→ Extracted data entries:
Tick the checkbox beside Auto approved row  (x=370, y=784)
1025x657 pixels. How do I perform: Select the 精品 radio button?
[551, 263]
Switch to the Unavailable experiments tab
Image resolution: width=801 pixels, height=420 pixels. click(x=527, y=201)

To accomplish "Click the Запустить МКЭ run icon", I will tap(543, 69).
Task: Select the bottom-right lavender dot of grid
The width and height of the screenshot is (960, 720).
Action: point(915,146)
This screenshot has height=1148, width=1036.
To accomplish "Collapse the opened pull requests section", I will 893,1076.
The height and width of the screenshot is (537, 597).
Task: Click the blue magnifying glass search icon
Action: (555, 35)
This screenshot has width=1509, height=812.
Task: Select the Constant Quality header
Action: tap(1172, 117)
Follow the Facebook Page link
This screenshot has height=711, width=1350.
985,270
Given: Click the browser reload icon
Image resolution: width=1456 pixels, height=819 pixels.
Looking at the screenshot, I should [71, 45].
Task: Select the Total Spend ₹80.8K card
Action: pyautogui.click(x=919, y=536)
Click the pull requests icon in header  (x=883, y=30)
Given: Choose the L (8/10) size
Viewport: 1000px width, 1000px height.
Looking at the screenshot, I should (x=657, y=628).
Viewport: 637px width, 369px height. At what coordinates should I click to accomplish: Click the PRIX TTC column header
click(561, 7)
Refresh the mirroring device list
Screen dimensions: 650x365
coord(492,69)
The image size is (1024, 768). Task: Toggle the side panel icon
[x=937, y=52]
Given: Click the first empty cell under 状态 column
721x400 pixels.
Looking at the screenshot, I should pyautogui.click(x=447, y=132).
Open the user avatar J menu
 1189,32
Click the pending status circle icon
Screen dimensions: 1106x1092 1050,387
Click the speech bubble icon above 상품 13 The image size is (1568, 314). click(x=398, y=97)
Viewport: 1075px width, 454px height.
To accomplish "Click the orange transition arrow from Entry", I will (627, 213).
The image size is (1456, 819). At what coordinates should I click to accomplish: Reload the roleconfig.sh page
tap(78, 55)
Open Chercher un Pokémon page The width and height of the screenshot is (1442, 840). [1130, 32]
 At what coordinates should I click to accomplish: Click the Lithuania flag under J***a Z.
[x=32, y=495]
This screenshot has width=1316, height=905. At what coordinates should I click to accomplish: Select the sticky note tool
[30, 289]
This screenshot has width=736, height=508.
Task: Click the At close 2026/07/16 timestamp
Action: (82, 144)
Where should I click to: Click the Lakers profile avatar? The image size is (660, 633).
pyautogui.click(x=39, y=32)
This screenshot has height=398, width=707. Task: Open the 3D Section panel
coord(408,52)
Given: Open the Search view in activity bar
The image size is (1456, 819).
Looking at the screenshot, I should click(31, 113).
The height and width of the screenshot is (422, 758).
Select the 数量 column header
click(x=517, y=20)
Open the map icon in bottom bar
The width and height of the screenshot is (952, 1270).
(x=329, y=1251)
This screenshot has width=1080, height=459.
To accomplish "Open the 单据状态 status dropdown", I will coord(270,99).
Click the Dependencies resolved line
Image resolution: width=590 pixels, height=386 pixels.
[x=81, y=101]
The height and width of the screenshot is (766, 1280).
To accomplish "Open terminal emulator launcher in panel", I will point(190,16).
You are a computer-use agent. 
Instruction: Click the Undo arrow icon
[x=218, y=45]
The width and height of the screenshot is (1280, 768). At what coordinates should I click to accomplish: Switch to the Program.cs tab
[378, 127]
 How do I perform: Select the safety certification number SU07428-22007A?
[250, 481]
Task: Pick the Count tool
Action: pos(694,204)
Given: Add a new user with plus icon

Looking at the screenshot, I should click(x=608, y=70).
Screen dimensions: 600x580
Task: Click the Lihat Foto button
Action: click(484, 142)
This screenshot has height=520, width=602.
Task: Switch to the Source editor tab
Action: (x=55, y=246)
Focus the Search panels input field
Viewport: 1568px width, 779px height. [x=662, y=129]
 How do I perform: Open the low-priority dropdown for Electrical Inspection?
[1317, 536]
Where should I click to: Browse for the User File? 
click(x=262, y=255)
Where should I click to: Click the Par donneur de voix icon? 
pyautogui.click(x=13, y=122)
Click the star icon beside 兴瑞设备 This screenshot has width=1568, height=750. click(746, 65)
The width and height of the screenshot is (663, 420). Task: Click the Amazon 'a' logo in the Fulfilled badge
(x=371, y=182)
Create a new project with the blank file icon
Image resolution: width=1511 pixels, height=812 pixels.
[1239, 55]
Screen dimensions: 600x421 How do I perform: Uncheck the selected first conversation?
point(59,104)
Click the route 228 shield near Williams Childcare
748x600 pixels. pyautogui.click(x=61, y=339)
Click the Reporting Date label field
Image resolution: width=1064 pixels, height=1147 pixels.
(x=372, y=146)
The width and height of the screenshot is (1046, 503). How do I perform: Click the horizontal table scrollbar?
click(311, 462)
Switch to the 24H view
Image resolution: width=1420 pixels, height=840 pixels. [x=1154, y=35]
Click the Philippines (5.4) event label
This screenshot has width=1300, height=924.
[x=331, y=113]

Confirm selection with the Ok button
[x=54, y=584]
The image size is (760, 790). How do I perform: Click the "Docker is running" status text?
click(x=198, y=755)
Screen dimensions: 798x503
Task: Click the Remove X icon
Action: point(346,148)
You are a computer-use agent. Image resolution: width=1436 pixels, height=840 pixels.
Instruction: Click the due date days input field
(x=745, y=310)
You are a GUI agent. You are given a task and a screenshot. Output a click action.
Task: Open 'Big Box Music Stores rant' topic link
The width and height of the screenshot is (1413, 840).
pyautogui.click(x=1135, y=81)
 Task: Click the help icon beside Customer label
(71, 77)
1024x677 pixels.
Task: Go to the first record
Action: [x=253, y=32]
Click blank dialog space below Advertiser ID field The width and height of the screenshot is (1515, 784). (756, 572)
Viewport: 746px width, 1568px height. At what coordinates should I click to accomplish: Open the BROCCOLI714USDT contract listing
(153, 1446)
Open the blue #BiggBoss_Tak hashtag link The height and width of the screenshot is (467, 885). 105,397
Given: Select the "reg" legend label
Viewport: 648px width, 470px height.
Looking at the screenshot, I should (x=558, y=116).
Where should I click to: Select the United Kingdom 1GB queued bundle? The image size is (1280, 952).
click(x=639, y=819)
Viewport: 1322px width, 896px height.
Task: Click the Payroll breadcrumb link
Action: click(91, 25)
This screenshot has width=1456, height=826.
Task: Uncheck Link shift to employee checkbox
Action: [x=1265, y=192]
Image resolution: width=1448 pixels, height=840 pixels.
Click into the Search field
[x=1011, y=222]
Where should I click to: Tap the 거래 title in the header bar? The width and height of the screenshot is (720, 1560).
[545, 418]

→ Problem statement:
Quote the records above word for word.

→ Result for this task:
Tick the checkbox beside Auto approved row  (x=370, y=784)
1025x657 pixels. How do I perform: Select the 精品 radio button?
[551, 263]
Switch to the Unavailable experiments tab
Image resolution: width=801 pixels, height=420 pixels. click(x=527, y=201)

To accomplish "Click the Запустить МКЭ run icon", I will tap(543, 69).
Task: Select the bottom-right lavender dot of grid
The width and height of the screenshot is (960, 720).
Action: point(915,146)
This screenshot has height=1148, width=1036.
To accomplish "Collapse the opened pull requests section", I will 893,1076.
The height and width of the screenshot is (537, 597).
Task: Click the blue magnifying glass search icon
Action: (555, 35)
This screenshot has width=1509, height=812.
Task: Select the Constant Quality header
Action: tap(1172, 117)
Follow the Facebook Page link
This screenshot has height=711, width=1350.
985,270
Given: Click the browser reload icon
Image resolution: width=1456 pixels, height=819 pixels.
Looking at the screenshot, I should [71, 45].
Task: Select the Total Spend ₹80.8K card
Action: pyautogui.click(x=919, y=536)
Click the pull requests icon in header  (x=883, y=30)
Given: Choose the L (8/10) size
Viewport: 1000px width, 1000px height.
Looking at the screenshot, I should (x=657, y=628).
Viewport: 637px width, 369px height. At what coordinates should I click to accomplish: Click the PRIX TTC column header
click(561, 7)
Refresh the mirroring device list
Screen dimensions: 650x365
coord(492,69)
The image size is (1024, 768). Task: Toggle the side panel icon
[x=937, y=52]
Given: Click the first empty cell under 状态 column
721x400 pixels.
Looking at the screenshot, I should pyautogui.click(x=447, y=132).
Open the user avatar J menu
 1189,32
Click the pending status circle icon
Screen dimensions: 1106x1092 1050,387
Click the speech bubble icon above 상품 13 The image size is (1568, 314). click(x=398, y=97)
Viewport: 1075px width, 454px height.
To accomplish "Click the orange transition arrow from Entry", I will (627, 213).
The image size is (1456, 819). At what coordinates should I click to accomplish: Reload the roleconfig.sh page
tap(78, 55)
Open Chercher un Pokémon page The width and height of the screenshot is (1442, 840). [1130, 32]
 At what coordinates should I click to accomplish: Click the Lithuania flag under J***a Z.
[x=32, y=495]
This screenshot has width=1316, height=905. At what coordinates should I click to accomplish: Select the sticky note tool
[30, 289]
This screenshot has width=736, height=508.
Task: Click the At close 2026/07/16 timestamp
Action: (82, 144)
Where should I click to: Click the Lakers profile avatar? The image size is (660, 633).
pyautogui.click(x=39, y=32)
This screenshot has height=398, width=707. Task: Open the 3D Section panel
coord(408,52)
Given: Open the Search view in activity bar
The image size is (1456, 819).
Looking at the screenshot, I should click(31, 113).
The height and width of the screenshot is (422, 758).
Select the 数量 column header
click(x=517, y=20)
Open the map icon in bottom bar
The width and height of the screenshot is (952, 1270).
(x=329, y=1251)
This screenshot has width=1080, height=459.
To accomplish "Open the 单据状态 status dropdown", I will coord(270,99).
Click the Dependencies resolved line
Image resolution: width=590 pixels, height=386 pixels.
[x=81, y=101]
The height and width of the screenshot is (766, 1280).
To accomplish "Open terminal emulator launcher in panel", I will point(190,16).
You are a computer-use agent. 
Instruction: Click the Undo arrow icon
[x=218, y=45]
The width and height of the screenshot is (1280, 768). At what coordinates should I click to accomplish: Switch to the Program.cs tab
[378, 127]
 How do I perform: Select the safety certification number SU07428-22007A?
[250, 481]
Task: Pick the Count tool
Action: pos(694,204)
Given: Add a new user with plus icon

Looking at the screenshot, I should click(x=608, y=70).
Screen dimensions: 600x580
Task: Click the Lihat Foto button
Action: click(484, 142)
This screenshot has height=520, width=602.
Task: Switch to the Source editor tab
Action: (x=55, y=246)
Focus the Search panels input field
Viewport: 1568px width, 779px height. [x=662, y=129]
 How do I perform: Open the low-priority dropdown for Electrical Inspection?
[1317, 536]
Where should I click to: Browse for the User File? 
click(x=262, y=255)
Where should I click to: Click the Par donneur de voix icon? 
pyautogui.click(x=13, y=122)
Click the star icon beside 兴瑞设备 This screenshot has width=1568, height=750. click(746, 65)
The width and height of the screenshot is (663, 420). Task: Click the Amazon 'a' logo in the Fulfilled badge
(x=371, y=182)
Create a new project with the blank file icon
Image resolution: width=1511 pixels, height=812 pixels.
[1239, 55]
Screen dimensions: 600x421 How do I perform: Uncheck the selected first conversation?
point(59,104)
Click the route 228 shield near Williams Childcare
748x600 pixels. pyautogui.click(x=61, y=339)
Click the Reporting Date label field
Image resolution: width=1064 pixels, height=1147 pixels.
(x=372, y=146)
The width and height of the screenshot is (1046, 503). How do I perform: Click the horizontal table scrollbar?
click(311, 462)
Switch to the 24H view
Image resolution: width=1420 pixels, height=840 pixels. [x=1154, y=35]
Click the Philippines (5.4) event label
This screenshot has width=1300, height=924.
[x=331, y=113]

Confirm selection with the Ok button
[x=54, y=584]
The image size is (760, 790). How do I perform: Click the "Docker is running" status text?
click(x=198, y=755)
Screen dimensions: 798x503
Task: Click the Remove X icon
Action: point(346,148)
You are a computer-use agent. Image resolution: width=1436 pixels, height=840 pixels.
Instruction: Click the due date days input field
(x=745, y=310)
You are a GUI agent. You are given a task and a screenshot. Output a click action.
Task: Open 'Big Box Music Stores rant' topic link
The width and height of the screenshot is (1413, 840).
pyautogui.click(x=1135, y=81)
 Task: Click the help icon beside Customer label
(71, 77)
1024x677 pixels.
Task: Go to the first record
Action: [x=253, y=32]
Click blank dialog space below Advertiser ID field The width and height of the screenshot is (1515, 784). (756, 572)
Viewport: 746px width, 1568px height. At what coordinates should I click to accomplish: Open the BROCCOLI714USDT contract listing
(153, 1446)
Open the blue #BiggBoss_Tak hashtag link The height and width of the screenshot is (467, 885). 105,397
Given: Select the "reg" legend label
Viewport: 648px width, 470px height.
Looking at the screenshot, I should (x=558, y=116).
Where should I click to: Select the United Kingdom 1GB queued bundle? The image size is (1280, 952).
click(x=639, y=819)
Viewport: 1322px width, 896px height.
Task: Click the Payroll breadcrumb link
Action: click(91, 25)
This screenshot has width=1456, height=826.
Task: Uncheck Link shift to employee checkbox
Action: [x=1265, y=192]
Image resolution: width=1448 pixels, height=840 pixels.
Click into the Search field
[x=1011, y=222]
Where should I click to: Tap the 거래 title in the header bar? The width and height of the screenshot is (720, 1560).
[545, 418]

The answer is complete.